Technical term in Kendo

Men, written with the kanji (面) means "face" or "helmet".

Men is one of the five strikes in kendo (along with tsuki, dō, hidari kote and migi kote). It is a long slashing stroke that falls on the centre-line of the head. Men also designates the movement, the target, and the part of the kendo armour that covers the whole head. The kiai for this strike, as for all strikes in kendo, is the name of the target area.

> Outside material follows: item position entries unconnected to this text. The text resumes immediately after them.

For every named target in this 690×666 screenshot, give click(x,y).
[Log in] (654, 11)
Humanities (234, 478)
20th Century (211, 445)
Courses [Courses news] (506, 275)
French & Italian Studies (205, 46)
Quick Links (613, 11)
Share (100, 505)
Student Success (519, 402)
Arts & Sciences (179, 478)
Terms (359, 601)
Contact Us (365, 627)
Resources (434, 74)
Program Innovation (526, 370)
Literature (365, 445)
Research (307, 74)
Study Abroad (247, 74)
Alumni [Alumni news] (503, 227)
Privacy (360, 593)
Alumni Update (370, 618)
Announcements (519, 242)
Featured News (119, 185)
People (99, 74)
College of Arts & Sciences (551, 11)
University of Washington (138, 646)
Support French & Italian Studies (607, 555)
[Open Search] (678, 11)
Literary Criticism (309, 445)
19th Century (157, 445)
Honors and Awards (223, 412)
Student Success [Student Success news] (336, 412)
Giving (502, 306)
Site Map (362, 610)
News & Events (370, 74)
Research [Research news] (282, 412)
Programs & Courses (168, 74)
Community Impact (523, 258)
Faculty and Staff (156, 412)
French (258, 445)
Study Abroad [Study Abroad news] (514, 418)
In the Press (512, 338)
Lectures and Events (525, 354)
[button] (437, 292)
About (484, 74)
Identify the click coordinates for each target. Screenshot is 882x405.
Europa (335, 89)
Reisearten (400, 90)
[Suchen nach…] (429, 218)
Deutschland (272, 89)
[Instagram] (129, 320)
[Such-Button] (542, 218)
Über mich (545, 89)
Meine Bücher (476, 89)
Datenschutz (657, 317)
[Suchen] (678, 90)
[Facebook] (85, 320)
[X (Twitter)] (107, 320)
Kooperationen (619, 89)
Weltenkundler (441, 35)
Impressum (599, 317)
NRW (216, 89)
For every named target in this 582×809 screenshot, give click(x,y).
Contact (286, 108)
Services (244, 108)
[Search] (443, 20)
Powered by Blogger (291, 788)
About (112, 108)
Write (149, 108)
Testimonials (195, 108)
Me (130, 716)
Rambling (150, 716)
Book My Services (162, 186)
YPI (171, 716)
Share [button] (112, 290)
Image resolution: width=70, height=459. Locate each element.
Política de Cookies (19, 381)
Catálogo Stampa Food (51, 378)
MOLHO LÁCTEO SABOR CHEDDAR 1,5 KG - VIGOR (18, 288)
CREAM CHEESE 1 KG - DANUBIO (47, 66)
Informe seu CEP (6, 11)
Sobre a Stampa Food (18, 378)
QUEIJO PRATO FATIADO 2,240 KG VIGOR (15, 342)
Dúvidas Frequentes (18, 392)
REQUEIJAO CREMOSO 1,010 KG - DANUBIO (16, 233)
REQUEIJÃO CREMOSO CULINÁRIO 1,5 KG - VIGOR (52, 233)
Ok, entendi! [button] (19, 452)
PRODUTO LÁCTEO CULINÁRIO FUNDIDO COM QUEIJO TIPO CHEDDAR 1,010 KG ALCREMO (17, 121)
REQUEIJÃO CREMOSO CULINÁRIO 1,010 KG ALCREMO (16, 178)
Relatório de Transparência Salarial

The men strike is executed as a vertical slash in numerous ways. The basic technique is to raise the shinai or sword such that it is forty-five degrees from the vertical behind the swordsman's head, with the tip either directly above the tsuba or directly above the right point of the acromion (as viewed from the front), and the left hand exactly one fist from the forehead. From this position, power is given from the left hand to bring the sword down. At the point at which the shinai strikes the opponent, both right and left hands should be squeezed for a second which is called tenouchi, (手の内) also the right arm must be exactly parallel with the ground and at shoulder height. The shoulders should be relaxed. At the moment of the strike, both hands should flex inwards in a movement called shibori, (絞り) the Japanese verb for "to wring out (a cloth)". This flexion should only be maintained for an instant. It serves to make the strike clean, fast, and bring the shinai off the target area such that a follow-up strike can be made with great ease.

Sa-yu men (左右面) strikes - or hidari (left, 左) and migi (right, 右) men, respectively - are variants on the men strike and are made at points either fifteen degrees to the left or right of centreline as drawn from the point between the eyes to the top of the head. This strike is made only with a subtle variation on the basic men technique. The tip is simply directed slightly more left or right as it is cocked back into the ready position.

Men is the first and most practiced strike in kendo. It is a favourable attack for those with a height advantage.